On February I abandoned my country life for a few weeks and moved to Florence with Tommaso to teach at the Florence University of the Arts. It was my third time teaching an Interpersonal Communication course, something which puts me to test every time. I have to stand up in front of a class of American students and my task is to interest them, inspire them, or at least keep them awake.
I enjoyed sushi and Chinese takeaways, one of the few luxuries that I’ll be missing back in the countryside, walks to reach my class along the main avenues of Florence, visits to the Sant’Ambrogio market but, most of all, a shared daily life with him, which frankly was the best part of the whole experience.
Having a place to stay in Florence gave me the good excuse to take a baking course. I experienced again the warming satisfaction to carve out a few hours just for me to learn something new, one of the best investments in the life of a human being. It was also the chance to meet a bunch of extraordinary and passionate normal people and a professional baker, a teacher able to excite and inspire, open and competent.
The course was all about baking with fresh brewer’s yeast, and this was so liberating. We obviously talked about sourdough starter, because that was our main curiosity. We were so lucky to bring back home a precious portion of a starter with a pedigree, too.
I’ve been fascinated by sourdough starter for some years now. My starter just turned one year old: we’re growing together, trying to understand each other as much as possibile. I keep on trying, learning from my mistakes: hydration, flour, rising time… Sourdough starter has a unique aroma and complexity, a history and a romantic charm, it is perfectly manageable when we have practice and skills to do it.
But even the fresh brewer’s yeast, often so despised and placed without reason in the background, can give us tempting aromas and is easy to digest: just dose it properly and give it time to mature. Using brewer’s yeast is not wrong, it’s not to be pointed out as lazy or listless.
In these three weeks in Florence I left the starter with my mum, playing with brewer’s yeast in our tiny studio in Florence. Without a mixer, without proper tools and with a not so reliable electric oven I had what I needed: yeast and a good flour to make brioche bread, focacce, pizza and schiacciata, even sweet chocolate buns. I invited friends over, and they were delighted to have dinner with my assignments from the class.
This course opened my mind in so many ways. The sourdough starter is perhaps the best method to get a quality bread, provided that you also use good flour and have enough time. Brewer’s yeast, on the other side, if properly managed can free us from many time constraints and give us equally digestible and fragrant products.

===============

- _What you need to do_
1 > In the post on a baking course in Florence, what course was the author teaching at the Florence University of the Arts?
2 > From the post on a baking course in Florence, output word for word the part that opens with the words containing "I’ve been fascinated" and closes with "skills to do it.".

- _Data section_
===============

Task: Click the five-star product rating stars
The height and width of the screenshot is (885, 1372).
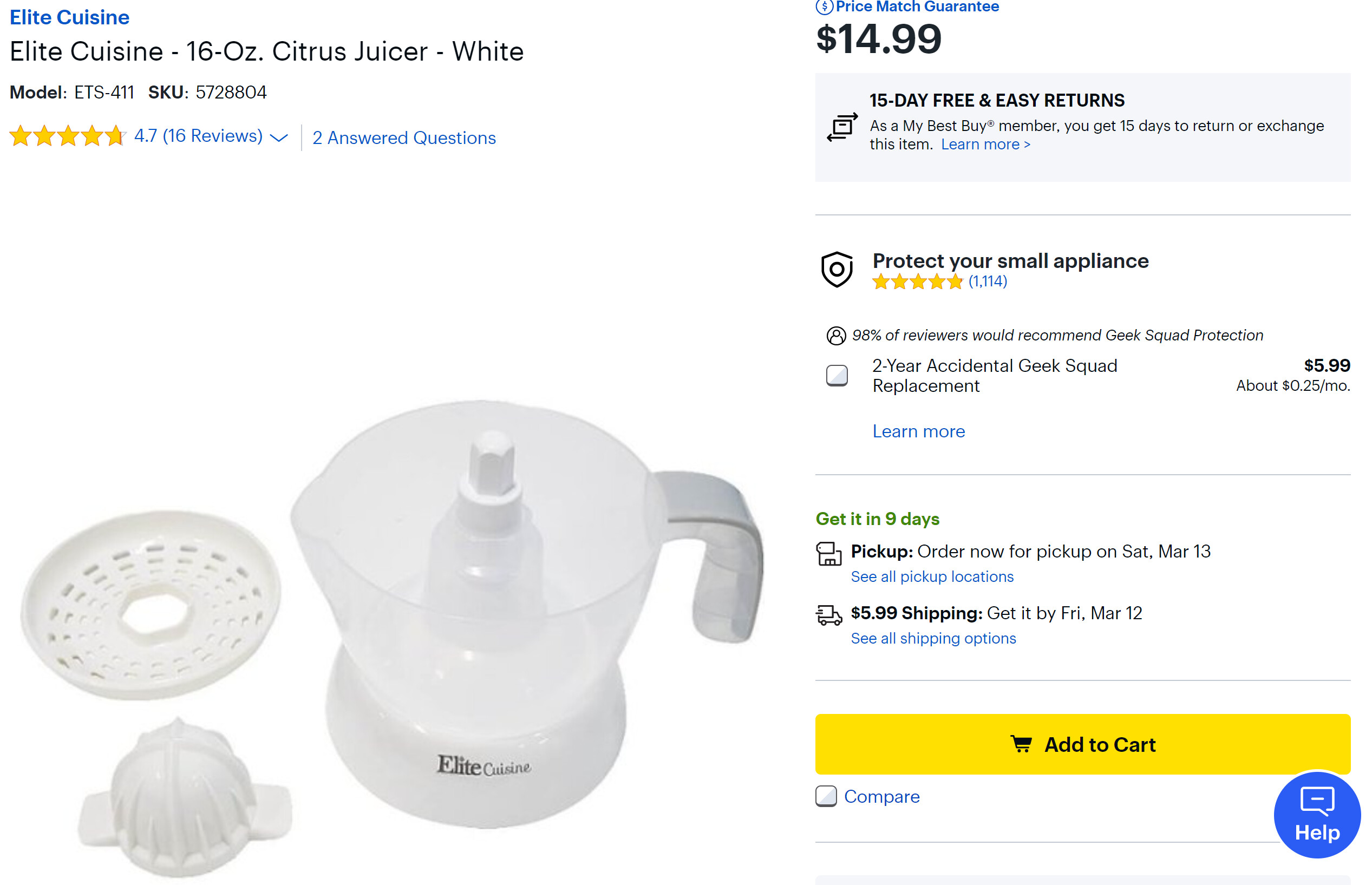Action: (x=67, y=136)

===============

- _Set of answers_
1 > An Interpersonal Communication course.

2 >
I’ve been fascinated by sourdough starter for some years now. My starter just turned one year old: we’re growing together, trying to understand each other as much as possibile. I keep on trying, learning from my mistakes: hydration, flour, rising time… Sourdough starter has a unique aroma and complexity, a history and a romantic charm, it is perfectly manageable when we have practice and skills to do it.